PROBLEM DESCRIPTION -> Format the rows below as a numbered list, leaving out any blank lines.

SUPPLIED MATERIAL ->
_____
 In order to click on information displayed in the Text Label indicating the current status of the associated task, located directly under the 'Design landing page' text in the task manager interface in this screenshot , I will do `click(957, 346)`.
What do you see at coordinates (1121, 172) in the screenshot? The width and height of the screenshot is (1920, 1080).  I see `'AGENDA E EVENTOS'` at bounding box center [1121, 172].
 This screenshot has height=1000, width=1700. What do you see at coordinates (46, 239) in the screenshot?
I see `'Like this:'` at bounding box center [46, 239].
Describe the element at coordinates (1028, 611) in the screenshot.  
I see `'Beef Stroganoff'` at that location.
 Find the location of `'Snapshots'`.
_____
TASK RESULT ->
1.  In order to click on information displayed in the Text Label indicating the current status of the associated task, located directly under the 'Design landing page' text in the task manager interface in this screenshot , I will do `click(957, 346)`.
2. What do you see at coordinates (1121, 172) in the screenshot? The width and height of the screenshot is (1920, 1080).  I see `'AGENDA E EVENTOS'` at bounding box center [1121, 172].
3.  This screenshot has height=1000, width=1700. What do you see at coordinates (46, 239) in the screenshot?
4. I see `'Like this:'` at bounding box center [46, 239].
5. Describe the element at coordinates (1028, 611) in the screenshot.  
6. I see `'Beef Stroganoff'` at that location.
7.  Find the location of `'Snapshots'`.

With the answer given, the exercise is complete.